Topic: Has the acquisition of money and possessions replaced more meaningful ways of measuring our achievements?
Influenced by TV shows, magazine cover stories, and newspaper front pages, many people take money as the only way to decide whether a person is successful or not. However, apart from money, the contribution to the society should also be an indispensable factor. The selfless help Florence Nightingale and Mother Teresa offer to those in need best demonstrates this.
Florence Nightingale, dubbed as The Lady with the Lamp was a renowned nurse for the pioneering nursing work in the Crimean War. Despite strong opposition from her mother and sister, she still decided to enter nursing. During the Crimean War in 1854, finding that soldiers were suffering from the poor hygiene condition, overcrowdedness of the hospital, indifference of the faculty, and no guarantee of plentiful food supply, she proposed the improvement in sanitation and increase in doctor number. Consequently, the death rate reduced sharply from 60% to 20%. However, much of her influence revealed after the war. She established the Nightingale Fund which received a large amount of generous donations. Those funds were largely used to set up several Nightingale Training School and raise the level of nursing in hospitals around the school. In addition, her contribution also inspired people to volunteer in nursing in the American Civil War in the 1860s.
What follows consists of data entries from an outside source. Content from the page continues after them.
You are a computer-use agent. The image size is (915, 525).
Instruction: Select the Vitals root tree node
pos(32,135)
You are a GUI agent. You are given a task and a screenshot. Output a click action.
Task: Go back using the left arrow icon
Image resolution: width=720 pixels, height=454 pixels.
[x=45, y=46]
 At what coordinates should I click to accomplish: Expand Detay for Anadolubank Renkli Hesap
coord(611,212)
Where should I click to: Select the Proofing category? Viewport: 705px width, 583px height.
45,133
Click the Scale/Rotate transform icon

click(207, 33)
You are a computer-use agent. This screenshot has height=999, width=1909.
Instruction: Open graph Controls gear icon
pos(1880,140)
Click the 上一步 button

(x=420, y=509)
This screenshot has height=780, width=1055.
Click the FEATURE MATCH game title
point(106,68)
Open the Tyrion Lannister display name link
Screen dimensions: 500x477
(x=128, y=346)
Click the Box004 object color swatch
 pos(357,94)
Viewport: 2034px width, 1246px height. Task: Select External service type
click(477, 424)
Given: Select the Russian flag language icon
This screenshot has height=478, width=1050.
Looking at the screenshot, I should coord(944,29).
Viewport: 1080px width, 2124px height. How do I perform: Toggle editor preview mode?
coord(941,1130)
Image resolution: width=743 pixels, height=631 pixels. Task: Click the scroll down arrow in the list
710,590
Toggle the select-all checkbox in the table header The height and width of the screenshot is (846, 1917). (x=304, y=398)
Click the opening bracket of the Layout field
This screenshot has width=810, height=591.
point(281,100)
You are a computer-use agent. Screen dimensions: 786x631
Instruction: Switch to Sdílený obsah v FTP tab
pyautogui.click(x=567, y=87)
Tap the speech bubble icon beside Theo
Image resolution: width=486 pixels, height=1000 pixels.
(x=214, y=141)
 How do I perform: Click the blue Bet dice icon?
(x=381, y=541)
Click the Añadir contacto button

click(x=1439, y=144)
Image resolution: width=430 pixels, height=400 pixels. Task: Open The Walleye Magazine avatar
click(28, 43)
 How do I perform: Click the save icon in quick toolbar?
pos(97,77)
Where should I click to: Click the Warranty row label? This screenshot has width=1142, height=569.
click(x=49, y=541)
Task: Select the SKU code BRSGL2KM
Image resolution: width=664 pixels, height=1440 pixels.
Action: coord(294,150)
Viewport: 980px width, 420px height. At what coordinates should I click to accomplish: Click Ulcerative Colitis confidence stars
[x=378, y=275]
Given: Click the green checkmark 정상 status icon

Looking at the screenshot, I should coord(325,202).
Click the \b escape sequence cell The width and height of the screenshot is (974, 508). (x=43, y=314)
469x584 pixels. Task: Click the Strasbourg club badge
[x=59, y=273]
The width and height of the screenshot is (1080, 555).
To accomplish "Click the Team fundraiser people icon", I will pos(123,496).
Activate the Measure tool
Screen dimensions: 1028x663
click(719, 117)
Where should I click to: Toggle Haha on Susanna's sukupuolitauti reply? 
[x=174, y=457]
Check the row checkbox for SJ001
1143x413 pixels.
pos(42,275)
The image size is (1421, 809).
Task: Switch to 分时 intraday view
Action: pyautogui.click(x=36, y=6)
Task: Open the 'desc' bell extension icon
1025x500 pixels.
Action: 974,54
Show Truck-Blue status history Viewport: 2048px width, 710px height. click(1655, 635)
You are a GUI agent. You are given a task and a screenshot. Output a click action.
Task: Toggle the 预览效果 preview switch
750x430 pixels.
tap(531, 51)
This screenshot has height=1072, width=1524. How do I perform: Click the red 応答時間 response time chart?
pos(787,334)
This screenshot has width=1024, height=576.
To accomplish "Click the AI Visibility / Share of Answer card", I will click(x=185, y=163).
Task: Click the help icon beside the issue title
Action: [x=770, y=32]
As a counselor in the Civil War, she presented valuable advice in medication. Due to her outstanding and selfless contribution to the well-being of the human, she was awarded the Royal Red Cross and the Order of Merit. Had she not served in the Crimean War, countless soldiers would have died. Had she not set up the Nightingale Fund and training schools, the modern nursing methods would not have been known for a long time.
As conscientious as Nightingale, Mother Teresa helped millions of poor people in the lowest level of the ladder of society. Even though she was a poor woman of little recognition at first, Mother Teresa began her charity work in 1948 with determination. After few years of meager life when she even needed to beg for her own living and withstand the loneness, her efforts caught attention of the Indian government which supported her to start the Missionaries of Charity whose mission was to care for the hungry, the naked, the homeless, the blind, and the lepers. In subsequent years, she opened several institutions to help more people. In Calcutta, a city in India, she opened the first hospice with the belief of beautiful death, which is for people who lived animals to die like angels. Three years after, she set up the Childrens Home of the Immaculate Heart for orphans and homeless children. In 1960s, her charity institutions dotted the India and by 1970s her charity work has touched dozens of countries around the world. Now, more than five thousand of volunteers are helping needy people in more than one hundred countries. Her conscience made her a respectful person and also stimulated others to pay attention to the people in despair.
Neither Nightingale nor Mother Teresa was millionaires, but their huge contribution to the world made them people of accomplishment. Thus, money and possessions do not necessarily indicate the achievement of people. Sometimes, even millionaires are not respected if they are indifferent to the charity work while average people can be respected by their selfless, nonprofit work in improving the well-being of the society.